Foto: DW/Marta Barroso
Poucos avanços na separação do lixo
A Política Nacional do Ambiente, de 1995, define a gestão do ambiente urbano e a gestão de resíduos domésticos e hospitalares como prioridade de intervenção, visando melhorar o sistema de coleta, tratamento e deposição de lixo. Mas apesar de esta legislação ter sido adotada há quase vinte anos, poucos avanços se fizeram na separação do lixo.
Foto: DW/Marta Barroso
Lugar de tudo
De tudo um pouco se procura, se reforma e se vende em Hulene: restos de comida, alimentos enlatados fora do prazo, retirados dos supermercados da cidade, objetos de ferro, alumínio, latão e estanho, fio de cobre de eletrodomésticos avariados, garrafas de vidro e plástico, madeira, cartão, papel, pedras, filtros de cigarro, mobília danificada, algodão, borracha, lixo hospitalar e informático.
Foto: DW/Marta Barroso
Sem espaço para reciclagem
Em Moçambique, a reciclagem é feita de forma muito limitada, normalmente no âmbito de projetos ou iniciativas individuais. Um entrave à promoção da reciclagem no país prende-se com a escassez de indústrias que usem material reciclado e, consequentemente, a escassez de mercados para a sua compra. Muitos materiais têm de ser exportados, daí que este ainda não seja um negócio sustentável.
Foto: DW/Marta Barroso
Recicla, Fertiliza e Amor
Apesar disso, há alguns projetos de reciclagem no país. Recicla, Fertiliza e Amor são alguns exemplos.

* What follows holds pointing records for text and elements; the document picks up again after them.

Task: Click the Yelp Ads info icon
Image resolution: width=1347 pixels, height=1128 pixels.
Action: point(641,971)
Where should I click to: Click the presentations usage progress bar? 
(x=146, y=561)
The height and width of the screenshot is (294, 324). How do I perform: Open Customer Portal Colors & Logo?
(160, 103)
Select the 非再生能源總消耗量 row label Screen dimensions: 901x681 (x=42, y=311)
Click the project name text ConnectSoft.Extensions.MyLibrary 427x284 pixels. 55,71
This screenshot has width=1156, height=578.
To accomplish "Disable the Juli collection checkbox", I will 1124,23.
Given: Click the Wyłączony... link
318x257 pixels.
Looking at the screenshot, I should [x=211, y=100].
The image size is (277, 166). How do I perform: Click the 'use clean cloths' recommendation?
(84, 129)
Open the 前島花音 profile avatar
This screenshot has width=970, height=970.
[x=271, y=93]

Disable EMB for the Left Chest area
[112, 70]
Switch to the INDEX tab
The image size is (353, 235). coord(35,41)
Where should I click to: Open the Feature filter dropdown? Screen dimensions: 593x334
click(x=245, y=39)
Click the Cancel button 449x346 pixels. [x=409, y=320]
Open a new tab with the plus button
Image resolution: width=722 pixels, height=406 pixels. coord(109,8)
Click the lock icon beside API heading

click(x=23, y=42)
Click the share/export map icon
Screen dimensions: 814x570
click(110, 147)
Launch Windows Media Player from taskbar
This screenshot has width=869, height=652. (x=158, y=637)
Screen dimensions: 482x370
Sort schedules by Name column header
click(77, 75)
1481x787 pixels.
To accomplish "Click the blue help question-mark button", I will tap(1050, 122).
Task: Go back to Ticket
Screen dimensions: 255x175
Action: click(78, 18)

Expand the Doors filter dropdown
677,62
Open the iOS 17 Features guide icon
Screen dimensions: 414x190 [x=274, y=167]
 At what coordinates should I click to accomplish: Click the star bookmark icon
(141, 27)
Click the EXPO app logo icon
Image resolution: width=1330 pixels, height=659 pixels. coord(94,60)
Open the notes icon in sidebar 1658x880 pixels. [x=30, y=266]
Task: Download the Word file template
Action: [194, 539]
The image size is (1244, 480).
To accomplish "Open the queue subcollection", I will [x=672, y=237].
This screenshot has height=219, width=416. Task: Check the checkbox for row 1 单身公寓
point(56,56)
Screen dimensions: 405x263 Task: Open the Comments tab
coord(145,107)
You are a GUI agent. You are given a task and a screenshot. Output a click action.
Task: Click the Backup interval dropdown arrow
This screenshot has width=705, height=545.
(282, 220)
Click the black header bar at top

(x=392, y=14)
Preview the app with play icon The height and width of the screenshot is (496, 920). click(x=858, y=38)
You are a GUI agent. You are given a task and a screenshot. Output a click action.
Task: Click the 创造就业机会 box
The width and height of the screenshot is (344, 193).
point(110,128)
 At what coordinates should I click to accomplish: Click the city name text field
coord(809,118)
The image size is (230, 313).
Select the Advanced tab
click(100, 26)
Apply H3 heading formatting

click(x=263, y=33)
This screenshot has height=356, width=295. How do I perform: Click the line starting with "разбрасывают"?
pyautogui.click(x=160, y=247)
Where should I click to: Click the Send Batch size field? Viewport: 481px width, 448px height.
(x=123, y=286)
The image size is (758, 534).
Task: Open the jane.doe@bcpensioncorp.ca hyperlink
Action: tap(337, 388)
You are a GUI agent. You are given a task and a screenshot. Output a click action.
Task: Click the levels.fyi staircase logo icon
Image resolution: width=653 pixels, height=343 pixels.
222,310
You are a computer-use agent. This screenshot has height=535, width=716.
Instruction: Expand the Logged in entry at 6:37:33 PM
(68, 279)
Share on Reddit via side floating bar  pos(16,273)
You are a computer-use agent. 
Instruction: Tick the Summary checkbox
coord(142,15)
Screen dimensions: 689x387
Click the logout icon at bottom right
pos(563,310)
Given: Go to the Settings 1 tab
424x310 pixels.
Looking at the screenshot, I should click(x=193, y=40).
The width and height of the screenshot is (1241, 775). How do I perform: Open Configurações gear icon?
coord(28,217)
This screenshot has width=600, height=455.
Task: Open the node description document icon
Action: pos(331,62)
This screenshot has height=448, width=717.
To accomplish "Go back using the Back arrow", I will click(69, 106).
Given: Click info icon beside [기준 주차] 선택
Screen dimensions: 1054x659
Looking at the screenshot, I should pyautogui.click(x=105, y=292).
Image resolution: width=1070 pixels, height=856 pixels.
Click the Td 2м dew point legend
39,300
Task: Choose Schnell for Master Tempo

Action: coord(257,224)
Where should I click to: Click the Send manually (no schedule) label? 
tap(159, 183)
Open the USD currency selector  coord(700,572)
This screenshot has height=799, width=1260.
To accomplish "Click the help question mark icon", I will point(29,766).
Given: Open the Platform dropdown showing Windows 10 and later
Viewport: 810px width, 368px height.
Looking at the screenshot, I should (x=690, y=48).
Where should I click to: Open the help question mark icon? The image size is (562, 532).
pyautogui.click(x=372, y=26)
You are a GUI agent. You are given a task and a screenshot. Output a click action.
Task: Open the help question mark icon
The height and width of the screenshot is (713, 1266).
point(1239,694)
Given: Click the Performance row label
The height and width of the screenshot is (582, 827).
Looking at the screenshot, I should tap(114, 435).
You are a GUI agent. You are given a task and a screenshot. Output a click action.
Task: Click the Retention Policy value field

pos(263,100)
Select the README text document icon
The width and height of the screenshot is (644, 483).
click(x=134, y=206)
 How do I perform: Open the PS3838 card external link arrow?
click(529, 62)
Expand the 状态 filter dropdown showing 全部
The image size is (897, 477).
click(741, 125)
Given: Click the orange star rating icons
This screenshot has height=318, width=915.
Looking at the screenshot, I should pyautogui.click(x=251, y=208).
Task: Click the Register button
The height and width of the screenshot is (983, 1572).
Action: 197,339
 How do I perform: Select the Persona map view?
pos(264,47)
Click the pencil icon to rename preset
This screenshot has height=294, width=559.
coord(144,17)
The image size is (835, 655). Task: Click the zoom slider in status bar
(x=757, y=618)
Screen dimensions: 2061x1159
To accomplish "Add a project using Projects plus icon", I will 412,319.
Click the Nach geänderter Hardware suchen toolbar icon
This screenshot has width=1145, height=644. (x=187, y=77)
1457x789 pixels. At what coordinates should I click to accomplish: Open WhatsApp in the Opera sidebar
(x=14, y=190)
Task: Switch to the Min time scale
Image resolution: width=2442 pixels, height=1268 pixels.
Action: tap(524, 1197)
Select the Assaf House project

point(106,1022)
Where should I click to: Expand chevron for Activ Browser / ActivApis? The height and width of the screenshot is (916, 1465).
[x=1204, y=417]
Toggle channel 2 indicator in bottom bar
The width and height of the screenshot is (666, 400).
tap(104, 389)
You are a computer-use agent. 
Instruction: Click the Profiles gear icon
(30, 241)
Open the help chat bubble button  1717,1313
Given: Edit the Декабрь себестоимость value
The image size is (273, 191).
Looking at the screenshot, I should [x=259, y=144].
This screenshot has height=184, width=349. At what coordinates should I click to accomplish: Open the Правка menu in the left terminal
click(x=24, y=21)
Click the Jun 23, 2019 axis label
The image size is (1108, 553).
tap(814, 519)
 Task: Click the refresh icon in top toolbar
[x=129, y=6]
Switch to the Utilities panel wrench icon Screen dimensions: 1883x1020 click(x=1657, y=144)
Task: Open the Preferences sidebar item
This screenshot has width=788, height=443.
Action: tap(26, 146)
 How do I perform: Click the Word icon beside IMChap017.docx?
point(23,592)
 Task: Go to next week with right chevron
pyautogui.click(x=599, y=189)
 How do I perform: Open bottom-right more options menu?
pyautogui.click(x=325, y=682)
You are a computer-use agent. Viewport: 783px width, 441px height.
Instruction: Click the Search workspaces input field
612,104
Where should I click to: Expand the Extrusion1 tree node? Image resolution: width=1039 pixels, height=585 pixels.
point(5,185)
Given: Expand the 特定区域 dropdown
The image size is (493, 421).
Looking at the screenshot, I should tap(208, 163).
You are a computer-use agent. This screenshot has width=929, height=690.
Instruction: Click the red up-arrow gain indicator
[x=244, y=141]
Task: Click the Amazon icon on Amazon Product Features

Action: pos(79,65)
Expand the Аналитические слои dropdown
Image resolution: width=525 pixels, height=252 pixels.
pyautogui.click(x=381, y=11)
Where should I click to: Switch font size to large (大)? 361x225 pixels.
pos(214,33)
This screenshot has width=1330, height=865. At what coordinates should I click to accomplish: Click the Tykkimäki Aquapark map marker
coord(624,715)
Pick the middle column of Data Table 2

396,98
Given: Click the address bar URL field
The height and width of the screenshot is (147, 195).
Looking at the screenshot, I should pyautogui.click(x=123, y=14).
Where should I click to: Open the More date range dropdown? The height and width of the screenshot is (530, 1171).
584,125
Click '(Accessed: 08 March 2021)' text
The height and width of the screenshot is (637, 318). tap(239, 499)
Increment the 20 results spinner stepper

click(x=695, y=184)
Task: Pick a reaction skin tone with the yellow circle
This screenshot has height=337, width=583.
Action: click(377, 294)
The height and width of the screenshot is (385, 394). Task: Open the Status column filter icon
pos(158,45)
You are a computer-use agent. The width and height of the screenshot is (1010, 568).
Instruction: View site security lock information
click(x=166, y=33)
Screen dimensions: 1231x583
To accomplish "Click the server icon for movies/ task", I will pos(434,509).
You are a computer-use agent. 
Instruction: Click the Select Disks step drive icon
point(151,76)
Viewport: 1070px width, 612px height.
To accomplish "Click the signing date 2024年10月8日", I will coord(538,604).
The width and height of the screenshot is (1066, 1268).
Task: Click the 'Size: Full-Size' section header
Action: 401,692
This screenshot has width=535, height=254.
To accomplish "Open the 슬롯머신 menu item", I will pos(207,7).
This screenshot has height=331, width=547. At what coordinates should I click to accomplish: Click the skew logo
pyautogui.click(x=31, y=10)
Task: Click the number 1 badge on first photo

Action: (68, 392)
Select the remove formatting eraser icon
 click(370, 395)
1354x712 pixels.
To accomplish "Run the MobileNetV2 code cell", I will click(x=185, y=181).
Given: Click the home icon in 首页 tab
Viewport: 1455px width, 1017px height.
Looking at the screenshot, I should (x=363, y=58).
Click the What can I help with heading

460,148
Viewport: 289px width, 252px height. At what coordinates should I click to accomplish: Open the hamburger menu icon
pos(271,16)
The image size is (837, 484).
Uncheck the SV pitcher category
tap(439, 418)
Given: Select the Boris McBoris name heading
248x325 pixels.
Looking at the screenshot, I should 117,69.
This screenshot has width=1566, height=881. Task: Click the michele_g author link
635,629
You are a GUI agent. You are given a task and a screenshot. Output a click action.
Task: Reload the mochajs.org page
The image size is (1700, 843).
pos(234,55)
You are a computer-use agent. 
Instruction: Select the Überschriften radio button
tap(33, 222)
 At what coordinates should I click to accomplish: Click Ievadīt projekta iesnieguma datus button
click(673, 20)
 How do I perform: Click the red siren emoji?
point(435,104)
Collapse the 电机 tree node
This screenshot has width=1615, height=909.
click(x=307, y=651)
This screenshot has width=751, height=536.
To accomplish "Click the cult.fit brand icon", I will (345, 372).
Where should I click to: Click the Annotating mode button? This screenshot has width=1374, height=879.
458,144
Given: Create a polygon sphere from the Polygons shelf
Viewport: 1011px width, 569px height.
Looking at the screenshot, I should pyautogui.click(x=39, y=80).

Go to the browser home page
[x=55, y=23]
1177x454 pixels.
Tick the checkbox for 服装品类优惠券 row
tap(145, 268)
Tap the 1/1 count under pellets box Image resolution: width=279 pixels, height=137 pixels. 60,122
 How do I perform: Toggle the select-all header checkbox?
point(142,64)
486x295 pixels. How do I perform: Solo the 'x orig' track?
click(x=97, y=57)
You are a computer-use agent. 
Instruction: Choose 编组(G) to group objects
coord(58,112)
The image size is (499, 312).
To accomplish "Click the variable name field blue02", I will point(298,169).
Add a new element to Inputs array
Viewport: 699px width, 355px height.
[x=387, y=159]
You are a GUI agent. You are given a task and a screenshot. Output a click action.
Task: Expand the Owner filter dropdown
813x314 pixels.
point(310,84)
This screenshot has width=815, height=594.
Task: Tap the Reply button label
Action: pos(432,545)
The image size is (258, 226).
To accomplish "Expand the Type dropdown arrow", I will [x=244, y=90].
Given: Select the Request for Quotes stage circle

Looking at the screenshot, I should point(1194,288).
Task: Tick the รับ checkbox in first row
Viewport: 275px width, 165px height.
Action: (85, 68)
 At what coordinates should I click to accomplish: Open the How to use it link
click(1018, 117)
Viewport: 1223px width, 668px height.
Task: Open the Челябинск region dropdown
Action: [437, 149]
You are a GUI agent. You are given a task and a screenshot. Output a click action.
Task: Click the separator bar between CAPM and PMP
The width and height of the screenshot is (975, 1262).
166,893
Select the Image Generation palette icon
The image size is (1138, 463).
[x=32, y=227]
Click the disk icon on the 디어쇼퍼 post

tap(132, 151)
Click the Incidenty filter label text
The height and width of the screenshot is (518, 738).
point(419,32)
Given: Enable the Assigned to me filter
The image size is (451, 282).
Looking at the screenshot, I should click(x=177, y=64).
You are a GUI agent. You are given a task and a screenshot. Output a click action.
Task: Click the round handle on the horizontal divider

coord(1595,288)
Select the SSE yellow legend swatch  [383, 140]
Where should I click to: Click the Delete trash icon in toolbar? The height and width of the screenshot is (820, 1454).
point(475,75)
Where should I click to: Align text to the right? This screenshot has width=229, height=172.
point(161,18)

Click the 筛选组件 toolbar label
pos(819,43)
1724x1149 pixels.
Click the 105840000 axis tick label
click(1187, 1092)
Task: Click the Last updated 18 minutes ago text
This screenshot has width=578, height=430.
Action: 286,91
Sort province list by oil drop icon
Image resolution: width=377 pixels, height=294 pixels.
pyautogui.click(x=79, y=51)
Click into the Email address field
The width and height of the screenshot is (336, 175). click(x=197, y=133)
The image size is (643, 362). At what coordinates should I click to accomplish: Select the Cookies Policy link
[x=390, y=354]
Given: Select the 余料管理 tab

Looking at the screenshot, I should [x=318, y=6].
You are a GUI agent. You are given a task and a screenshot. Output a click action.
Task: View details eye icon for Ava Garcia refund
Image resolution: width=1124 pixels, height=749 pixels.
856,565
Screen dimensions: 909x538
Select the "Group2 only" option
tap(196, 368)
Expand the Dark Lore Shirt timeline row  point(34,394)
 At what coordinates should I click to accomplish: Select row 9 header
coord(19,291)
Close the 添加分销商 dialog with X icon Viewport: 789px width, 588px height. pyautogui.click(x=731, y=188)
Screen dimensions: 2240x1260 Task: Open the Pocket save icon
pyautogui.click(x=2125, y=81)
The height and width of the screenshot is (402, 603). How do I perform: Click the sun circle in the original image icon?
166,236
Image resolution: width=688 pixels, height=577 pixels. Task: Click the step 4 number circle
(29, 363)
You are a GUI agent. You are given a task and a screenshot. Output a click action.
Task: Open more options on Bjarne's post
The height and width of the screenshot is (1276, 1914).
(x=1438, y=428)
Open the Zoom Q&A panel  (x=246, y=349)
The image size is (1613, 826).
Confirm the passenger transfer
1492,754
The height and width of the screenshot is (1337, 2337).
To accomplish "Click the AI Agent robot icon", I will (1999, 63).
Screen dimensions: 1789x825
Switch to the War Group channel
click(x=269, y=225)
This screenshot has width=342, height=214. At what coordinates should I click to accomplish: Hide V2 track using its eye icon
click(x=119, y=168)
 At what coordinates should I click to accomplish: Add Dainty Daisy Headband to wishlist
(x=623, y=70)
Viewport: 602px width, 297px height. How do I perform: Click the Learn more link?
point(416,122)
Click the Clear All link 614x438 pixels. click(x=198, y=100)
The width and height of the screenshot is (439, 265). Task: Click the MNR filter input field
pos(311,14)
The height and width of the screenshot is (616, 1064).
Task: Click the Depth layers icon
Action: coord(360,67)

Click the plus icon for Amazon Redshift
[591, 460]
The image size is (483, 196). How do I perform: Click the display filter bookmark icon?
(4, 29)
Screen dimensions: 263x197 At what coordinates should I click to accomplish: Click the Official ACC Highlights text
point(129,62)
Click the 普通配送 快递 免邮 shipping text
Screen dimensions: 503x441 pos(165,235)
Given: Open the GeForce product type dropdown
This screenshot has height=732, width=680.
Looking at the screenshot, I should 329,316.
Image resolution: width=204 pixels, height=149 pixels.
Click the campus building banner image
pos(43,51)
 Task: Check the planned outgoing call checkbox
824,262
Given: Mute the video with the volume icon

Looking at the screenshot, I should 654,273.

O primeiro produz paletes de plástico para venda em fábricas locais de utensílios domésticos, o segundo faz adubo a partir de lixo orgânico e o último compra lixo reciclável em ecopontos na capital, Maputo.
Foto: DW/Marta Barroso
Encerramento adiado
A última previsão de encerramento da lixeira marcava o ano de 2014 como prazo para transformar Hulene em espaço verde. Agora diz-se que a lixeira só será encerrada depois de construído um aterro sanitário que deverá ser partilhado tanto pela cidade de Maputo como pela vizinha Matola e custará aos dois municípios, ao Governo e a doadores mais de 20 milhões de dólares.
Foto: DW/Marta Barroso
E o lixo aqui continuará
Até a lixeira de Hulene ser encerrada, o lixo continuará a acumular-se aos montes. Montes que, segundo o Conselho Municipal de Maputo, chegaram já a atingir os 15 metros de altura. Mesmo depois de fechada, a decomposição dos resíduos aqui depositados ao longo de tantas décadas irá levar muitos anos.